*TASK TO CARRY OUT*: Set down, word for word, the passage of the post on medication errors from "If someone is" up to and including "a damages lawsuit.".

*EXTRACT PROVIDED*:
There are 1 million medication errors every year
Posted By Brendan Faulkner of D'Amico & Pettinicchi, LLC on Sep 08, 2013 in Medical Malpractice
Connecticut residents may be interested to learn about the serious problem of medication errors. Every year, there are around 1 million doctor errors that lead to mistakes with patient medication. Whether patients receive the wrong dosage of their medication or are given the wrong medication altogether, an unknown number of medical complications and around 7,000 deaths occur each year, giving medical professionals a strong motivation to deal with the problem.
Because a simple typing mistake can easily lead to a decimal error, it is easy for doctors, nurses and pharmacists to mistakenly give patients the wrong dosage of their medication. To deal with this problem, many hospitals have implemented an error-checking program known as computerized physician order entry, or CPOE. By analyzing relevant patient information, the computer program can automatically check the appropriateness of a prescription and look for possible errors.
Research has found that when hospitals employ CPOE, medication errors drop by as much 85 percent. Despite the benefits of adopting CPOE, however, a surprisingly low number of hospitals use it. It's also believed that the hospitals that do implement the program do so inadequately. Although there are government programs that will pay hospitals to install CPOE, there is no requirement for hospitals to test or monitor the program's safety.
If someone is injured after being given the wrong medication by a medical professional, they may wish to file a personal injury lawsuit. A personal injury lawyer with experience in medical malpractice situations may seek compensation for the extra medical expenses that have resulted from the injury as well as pain and suffering. Experienced medical malpractice lawyers can help to review the merits of your claim and if applicable to your situation, provide advice on the next steps in the process to filing a damages lawsuit.

*PROVIDED INFORMATION*:
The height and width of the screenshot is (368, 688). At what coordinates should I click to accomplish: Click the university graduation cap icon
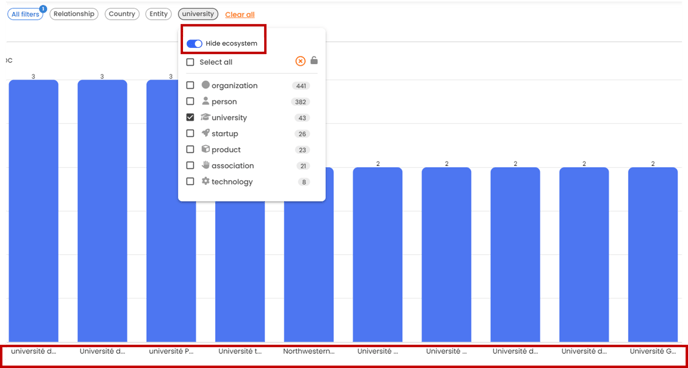tap(205, 117)

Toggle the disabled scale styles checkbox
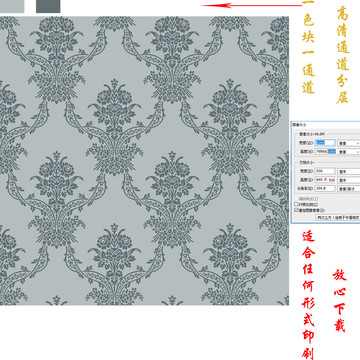coord(296,199)
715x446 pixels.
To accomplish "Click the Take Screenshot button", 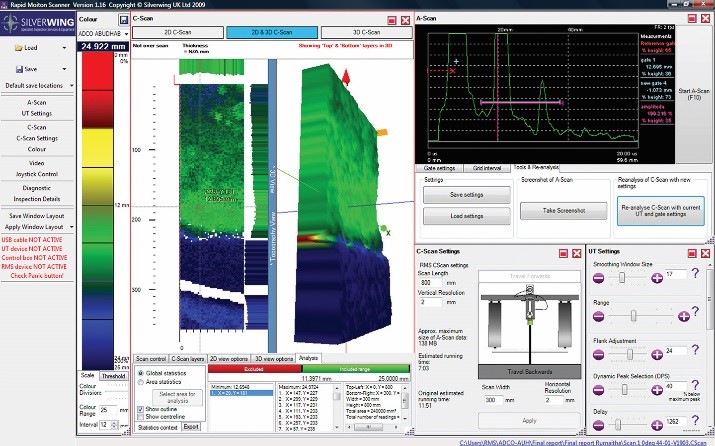I will (x=563, y=212).
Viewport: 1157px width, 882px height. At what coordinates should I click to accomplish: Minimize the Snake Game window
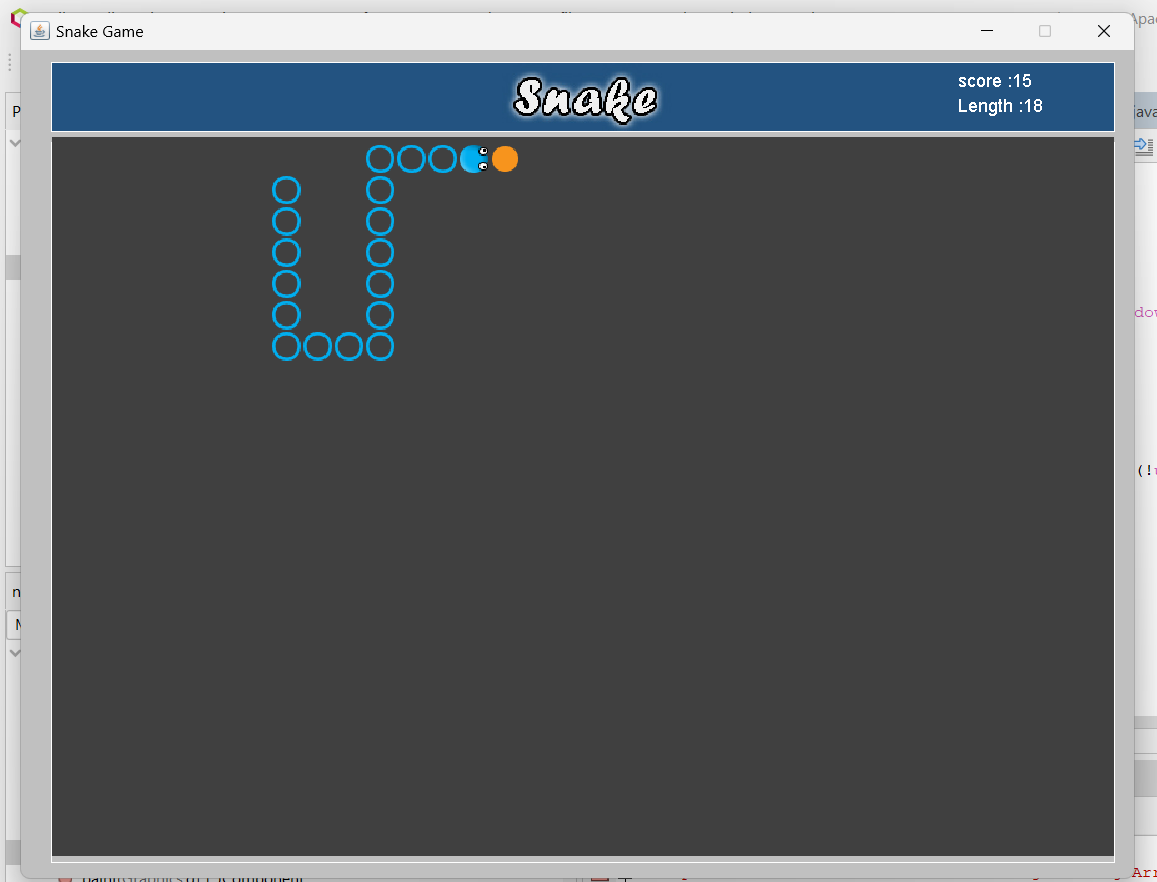(x=987, y=31)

*THE ANSWER*:
If someone is injured after being given the wrong medication by a medical professional, they may wish to file a personal injury lawsuit. A personal injury lawyer with experience in medical malpractice situations may seek compensation for the extra medical expenses that have resulted from the injury as well as pain and suffering. Experienced medical malpractice lawyers can help to review the merits of your claim and if applicable to your situation, provide advice on the next steps in the process to filing a damages lawsuit.